▶ Exercise instructions
Restate verbatim the span of lines below between the line with "The image size is (304, 148)." and the line with "Select the Loader", including those two lines, and only that span.
——————
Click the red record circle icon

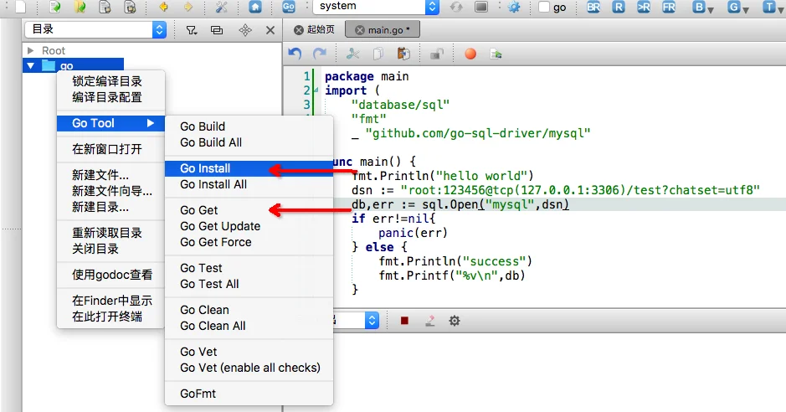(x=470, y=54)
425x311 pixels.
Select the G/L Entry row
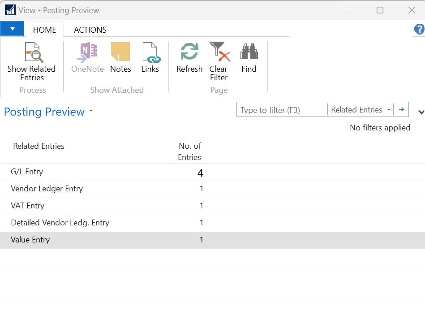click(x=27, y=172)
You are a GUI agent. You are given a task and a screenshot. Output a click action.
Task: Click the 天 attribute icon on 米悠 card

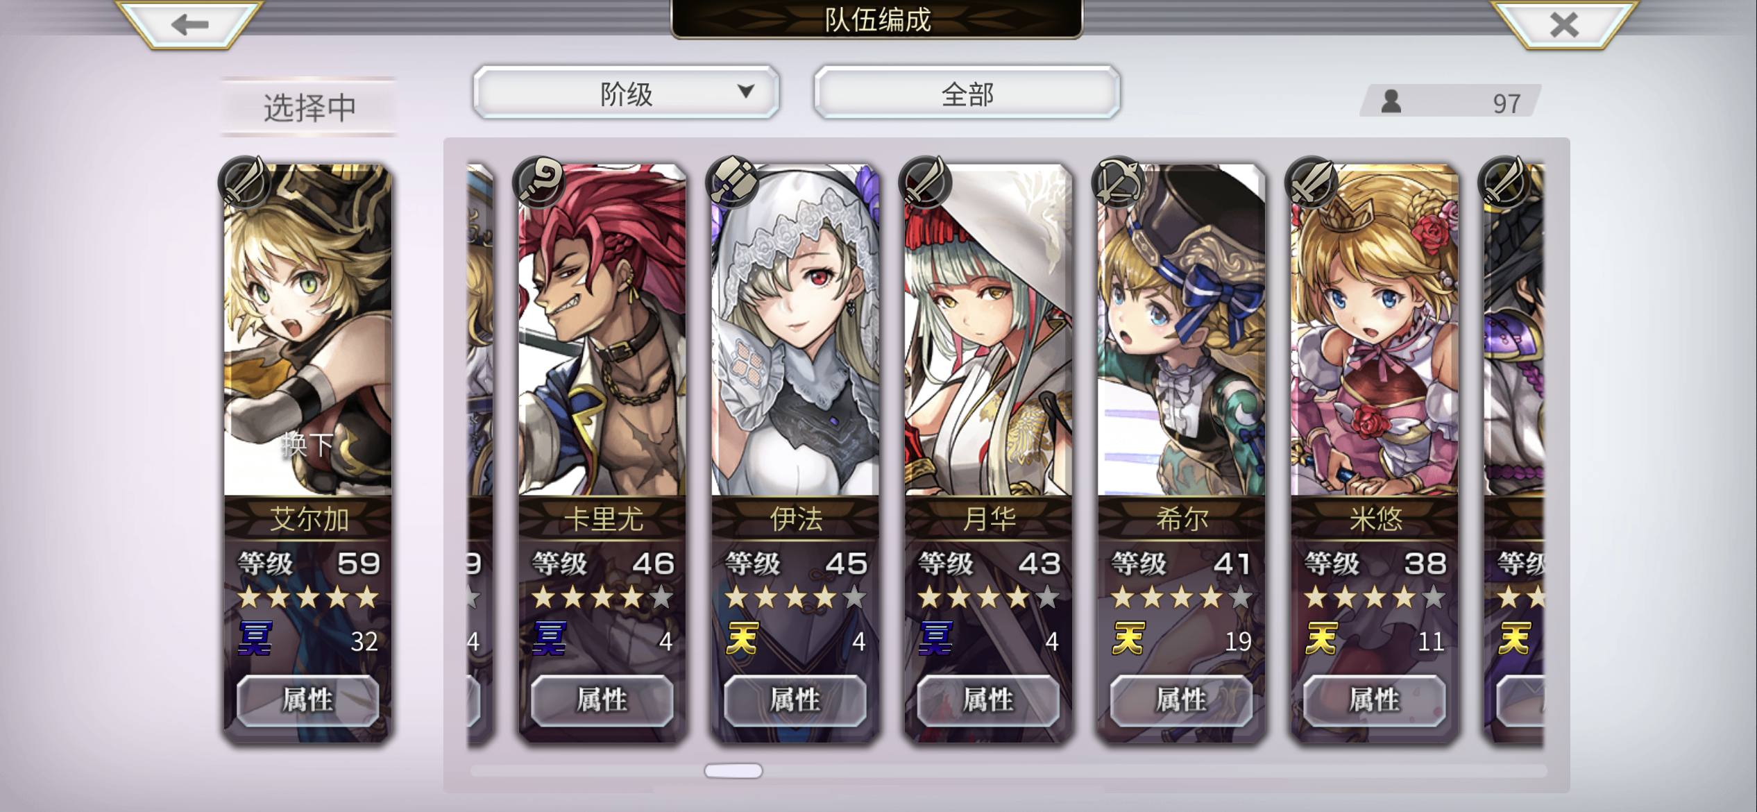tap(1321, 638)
——————
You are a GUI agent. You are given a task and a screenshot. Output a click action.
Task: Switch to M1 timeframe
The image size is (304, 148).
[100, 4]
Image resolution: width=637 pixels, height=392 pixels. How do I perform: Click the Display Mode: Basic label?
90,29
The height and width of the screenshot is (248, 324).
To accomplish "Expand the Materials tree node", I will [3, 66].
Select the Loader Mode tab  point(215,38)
——————
▶ Completed exercise
The image size is (304, 148).
[100, 4]
Image resolution: width=637 pixels, height=392 pixels. How do I perform: Click the Display Mode: Basic label?
90,29
The height and width of the screenshot is (248, 324).
To accomplish "Expand the Materials tree node", I will [3, 66].
Select the Loader Mode tab  point(215,38)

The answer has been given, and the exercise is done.